**** Data to process ****

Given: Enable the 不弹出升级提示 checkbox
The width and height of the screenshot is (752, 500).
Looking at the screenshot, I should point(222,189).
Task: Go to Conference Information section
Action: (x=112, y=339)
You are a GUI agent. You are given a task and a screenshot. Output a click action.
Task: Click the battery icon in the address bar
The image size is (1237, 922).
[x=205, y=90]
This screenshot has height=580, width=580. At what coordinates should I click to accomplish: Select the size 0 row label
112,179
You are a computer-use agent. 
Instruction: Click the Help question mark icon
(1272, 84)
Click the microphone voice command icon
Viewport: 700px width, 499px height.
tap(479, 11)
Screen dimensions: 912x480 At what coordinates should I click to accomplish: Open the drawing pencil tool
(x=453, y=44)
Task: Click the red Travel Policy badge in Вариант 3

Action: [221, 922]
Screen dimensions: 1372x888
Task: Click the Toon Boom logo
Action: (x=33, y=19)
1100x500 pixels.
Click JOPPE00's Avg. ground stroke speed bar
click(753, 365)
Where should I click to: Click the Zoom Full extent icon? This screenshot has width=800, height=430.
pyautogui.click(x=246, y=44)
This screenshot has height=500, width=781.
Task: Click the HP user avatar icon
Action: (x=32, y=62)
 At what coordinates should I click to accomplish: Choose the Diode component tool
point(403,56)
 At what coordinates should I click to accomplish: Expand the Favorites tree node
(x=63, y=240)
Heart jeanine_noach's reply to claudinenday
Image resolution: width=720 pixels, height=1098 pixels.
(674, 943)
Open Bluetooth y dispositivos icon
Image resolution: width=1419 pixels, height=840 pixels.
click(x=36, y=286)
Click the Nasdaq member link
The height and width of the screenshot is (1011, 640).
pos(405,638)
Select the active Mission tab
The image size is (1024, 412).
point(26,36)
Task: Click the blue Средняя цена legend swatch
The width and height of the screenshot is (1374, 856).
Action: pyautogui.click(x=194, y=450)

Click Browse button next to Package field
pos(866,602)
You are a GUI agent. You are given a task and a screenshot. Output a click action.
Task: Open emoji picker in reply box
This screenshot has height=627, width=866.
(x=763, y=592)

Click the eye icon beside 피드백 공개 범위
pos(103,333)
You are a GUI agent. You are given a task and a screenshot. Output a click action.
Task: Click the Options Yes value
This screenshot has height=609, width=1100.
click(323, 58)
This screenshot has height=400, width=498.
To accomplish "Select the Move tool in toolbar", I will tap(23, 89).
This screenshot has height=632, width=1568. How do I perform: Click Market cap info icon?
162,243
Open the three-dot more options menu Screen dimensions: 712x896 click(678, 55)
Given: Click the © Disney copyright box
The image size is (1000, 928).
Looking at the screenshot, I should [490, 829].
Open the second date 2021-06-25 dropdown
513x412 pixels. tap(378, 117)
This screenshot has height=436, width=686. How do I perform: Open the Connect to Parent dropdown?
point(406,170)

****

■ **Required task**
Retype every one of the lines above character for character, with nothing changed, added, or left out.

■ **Solved problem**
Given: Enable the 不弹出升级提示 checkbox
The width and height of the screenshot is (752, 500).
Looking at the screenshot, I should point(222,189).
Task: Go to Conference Information section
Action: (x=112, y=339)
You are a GUI agent. You are given a task and a screenshot. Output a click action.
Task: Click the battery icon in the address bar
The image size is (1237, 922).
[x=205, y=90]
This screenshot has height=580, width=580. At what coordinates should I click to accomplish: Select the size 0 row label
112,179
You are a computer-use agent. 
Instruction: Click the Help question mark icon
(1272, 84)
Click the microphone voice command icon
Viewport: 700px width, 499px height.
tap(479, 11)
Screen dimensions: 912x480 At what coordinates should I click to accomplish: Open the drawing pencil tool
(x=453, y=44)
Task: Click the red Travel Policy badge in Вариант 3

Action: [221, 922]
Screen dimensions: 1372x888
Task: Click the Toon Boom logo
Action: (x=33, y=19)
1100x500 pixels.
Click JOPPE00's Avg. ground stroke speed bar
click(753, 365)
Where should I click to: Click the Zoom Full extent icon? This screenshot has width=800, height=430.
pyautogui.click(x=246, y=44)
This screenshot has height=500, width=781.
Task: Click the HP user avatar icon
Action: (x=32, y=62)
 At what coordinates should I click to accomplish: Choose the Diode component tool
point(403,56)
 At what coordinates should I click to accomplish: Expand the Favorites tree node
(x=63, y=240)
Heart jeanine_noach's reply to claudinenday
Image resolution: width=720 pixels, height=1098 pixels.
(674, 943)
Open Bluetooth y dispositivos icon
Image resolution: width=1419 pixels, height=840 pixels.
click(x=36, y=286)
Click the Nasdaq member link
The height and width of the screenshot is (1011, 640).
pos(405,638)
Select the active Mission tab
The image size is (1024, 412).
point(26,36)
Task: Click the blue Средняя цена legend swatch
The width and height of the screenshot is (1374, 856).
Action: pyautogui.click(x=194, y=450)

Click Browse button next to Package field
pos(866,602)
You are a GUI agent. You are given a task and a screenshot. Output a click action.
Task: Open emoji picker in reply box
This screenshot has height=627, width=866.
(x=763, y=592)

Click the eye icon beside 피드백 공개 범위
pos(103,333)
You are a GUI agent. You are given a task and a screenshot. Output a click action.
Task: Click the Options Yes value
This screenshot has height=609, width=1100.
click(323, 58)
This screenshot has height=400, width=498.
To accomplish "Select the Move tool in toolbar", I will tap(23, 89).
This screenshot has height=632, width=1568. How do I perform: Click Market cap info icon?
162,243
Open the three-dot more options menu Screen dimensions: 712x896 click(678, 55)
Given: Click the © Disney copyright box
The image size is (1000, 928).
Looking at the screenshot, I should [490, 829].
Open the second date 2021-06-25 dropdown
513x412 pixels. tap(378, 117)
This screenshot has height=436, width=686. How do I perform: Open the Connect to Parent dropdown?
point(406,170)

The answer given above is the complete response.